I tried implementing VAR (speedup for GeForce cards) today. In the Screenshots section you can see what my early attempt looked like (hey, it's hard to troubleshoot an extension for a card you don't have through your friend...) but I got it working 98% (as in there's a few graphical glitches to iron out still). It's slower than CVA's however, because I've never implemented VAR and I'm not quite sure how to do the fencing. I'll work on that tomorrow, or maybe hold it off 'til I can borrow an nVidia card.
As you can see, a full 256x256 is being rendered at 15fps at 800x600x32 on a GeForce2MX. That's actually about right for a GeForce2MX w/o VAR done right. I'm going to have a friend bench it on a full GeForce2 GTS later, I'm expecting ~30fps.
Visibility culling will obviously be a large boost.
Well that's all for now, possibly for today.
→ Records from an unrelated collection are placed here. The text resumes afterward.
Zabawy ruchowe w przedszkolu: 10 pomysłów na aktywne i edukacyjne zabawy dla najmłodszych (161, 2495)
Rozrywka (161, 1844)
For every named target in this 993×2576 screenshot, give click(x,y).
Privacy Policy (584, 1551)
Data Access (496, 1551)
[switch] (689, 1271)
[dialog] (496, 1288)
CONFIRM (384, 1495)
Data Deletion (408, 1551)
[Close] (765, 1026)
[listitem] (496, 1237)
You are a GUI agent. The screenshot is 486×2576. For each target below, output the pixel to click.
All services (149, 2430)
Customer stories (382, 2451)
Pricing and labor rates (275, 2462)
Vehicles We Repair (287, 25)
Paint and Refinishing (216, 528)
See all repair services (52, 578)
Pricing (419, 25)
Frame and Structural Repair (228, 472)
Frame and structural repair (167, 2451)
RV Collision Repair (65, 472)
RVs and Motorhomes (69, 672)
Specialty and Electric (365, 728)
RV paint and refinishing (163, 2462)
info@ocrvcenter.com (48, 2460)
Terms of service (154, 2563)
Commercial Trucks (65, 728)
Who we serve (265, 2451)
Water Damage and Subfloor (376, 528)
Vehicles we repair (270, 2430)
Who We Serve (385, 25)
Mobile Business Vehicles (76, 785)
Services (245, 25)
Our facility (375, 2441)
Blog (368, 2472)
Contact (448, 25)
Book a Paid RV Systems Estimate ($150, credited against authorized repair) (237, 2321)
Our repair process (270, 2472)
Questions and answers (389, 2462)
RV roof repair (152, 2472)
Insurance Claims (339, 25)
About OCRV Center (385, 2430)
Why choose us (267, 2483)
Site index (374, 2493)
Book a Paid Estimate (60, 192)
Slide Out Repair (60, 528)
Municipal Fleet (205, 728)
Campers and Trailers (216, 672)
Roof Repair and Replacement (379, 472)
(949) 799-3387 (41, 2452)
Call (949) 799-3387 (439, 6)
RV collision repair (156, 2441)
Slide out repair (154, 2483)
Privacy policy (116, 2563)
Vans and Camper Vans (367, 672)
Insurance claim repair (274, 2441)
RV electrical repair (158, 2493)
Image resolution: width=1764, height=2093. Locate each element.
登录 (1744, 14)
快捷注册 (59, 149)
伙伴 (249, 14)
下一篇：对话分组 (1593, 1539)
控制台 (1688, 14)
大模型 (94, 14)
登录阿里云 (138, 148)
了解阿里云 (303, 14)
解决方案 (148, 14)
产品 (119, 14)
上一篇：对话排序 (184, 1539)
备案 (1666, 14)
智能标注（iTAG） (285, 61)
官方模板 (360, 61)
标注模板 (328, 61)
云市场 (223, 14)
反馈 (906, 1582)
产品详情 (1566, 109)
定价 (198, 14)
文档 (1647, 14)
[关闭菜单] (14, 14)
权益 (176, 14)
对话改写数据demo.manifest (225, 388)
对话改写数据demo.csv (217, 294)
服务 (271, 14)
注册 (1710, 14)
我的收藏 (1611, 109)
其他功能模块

(07/17/02-Day 9) Yesterday, I also implemented the automatic extension-checking-and-loading system. It's working smoothly. Today, I got my butt off the ground and drafted version .1 of the format. Currently it half-supports unlimited textures (read: 4.5 billion), and technically supports chunked terrain data and octrees, except that I haven't yet implemented culling for these or even implemented them in the heightmap conversion tool I made (which is a pain in the butt). This file format will change over time but it's a first step and that's what's important.
I also heard that Cube can have seperate index things similar to glDrawElements(), which will greatly speed up rendering on the Cube (Nintendo GameCube that is), but for PC's OpenGL, glDrawElements() is out for certain types of terrain - a major speed improvement is lost for this type of terrain :-(. I'm wondering whether or not it's possible to make the Cube a shared-project anymore, or if I'll have to start some new code for the Cube. I hope I can make it shared. That'd be much easier.
I'm going to add full renderer support for visibility determination vs. frustum using AABBs (axis-aligned bounding boxes) before I make a conversion utility that will actually work with them.
(07/16/02) I put in some renderer instances based "global" texture management that now dynamically handles textures instead of loading them into an array in a pre-specified order as was done before. Texturemanagement is now fine until I get into dynamic texture-related things (i.e. dynamic terrain loading).
May do more later.
(07/15/02) Work has resumed. Today I sat down and made some siginificant improvements to the internal code structure. It can now be considered a "game-ready" engine, instead of a dirty test renderer.
There's lots to be done of course, though. I almost sat down and re-wrote from scratch, but then realized it would be less work to convert all the current code over to the structure I want. That structure is a very plugin-like structure, where there are different types of things being rendered that are managed as much as possible by themselves rather than by the user.
Tomorrow I hope to work on texture management, and possibly turn many things into classes.
(07/13/02?)
Project has been on hold while I talk to the person who I started coding this for. I'll probably resume work within 3 days.
I'm happy with it so far, though. It looks great and is getting quite speedy. Right now it's a formidable terrain renderer in my view. Within a week it could be a top-quality one, with even bigger draw distances and overhangs and dynamic loading.